LONDON -- It is possible that in some dark cavern by the River Thames, or wherever it is that Labor's inner circle does its thinking, party planners are already plotting who is going to do what in government for the next five years. Labor is confident of winning the election on June 7: Its lead in the opinion polls has never dropped below 10 percent, it is currently around 13 percent, and every time a Conservative opens his mouth, the potential Tory vote falls even further.

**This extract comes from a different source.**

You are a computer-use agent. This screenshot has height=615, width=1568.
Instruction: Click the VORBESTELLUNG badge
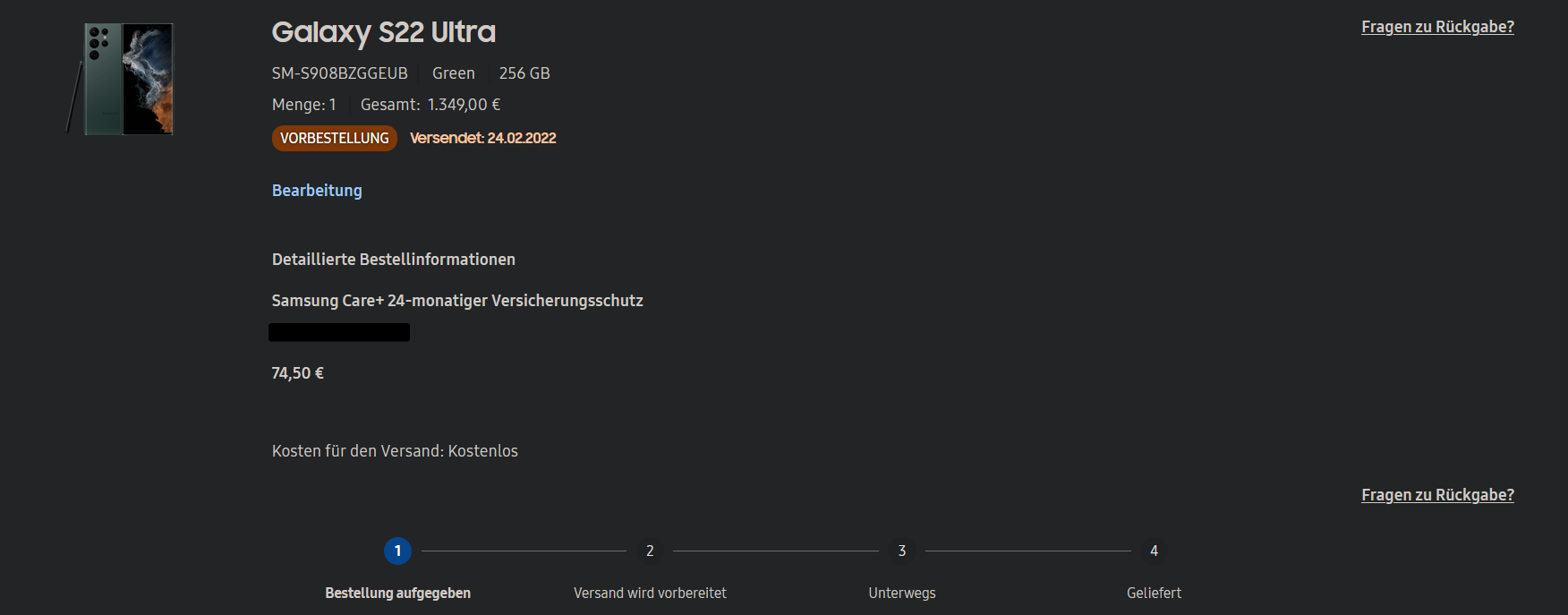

That's what the polls say. They are hard to believe, because Britain at the moment seems to be filled with a hundred disaffected voices. But maybe that's the point. There are a hundred different grumbles. But at the last election, which brought Labor to power in May 1997, there was really only one loud cry, and that was: "Get the Tories out."

Today, because there is no such single voice, the election is a very different beast -- a subdued and mutinous and fractious one. The frail enthusiasm for politics, for the workings of a democracy, has been submerged under the slow land-slip of cynicism and confusion. While Labor ministers zip round the country weighed down only by their sheaves of statistics showing that things have got better -- smaller classes, more nurses, shorter waiting time for medical treatment, better transport -- whoops, nothing good to be said about transport at all, but look, much less unemployment, low inflation, a national minimum wage. . . . While they briefly take on the burden of trying to prove to a cynical public that governments can and have made things better, the voters ungraciously withhold their enthusiasm.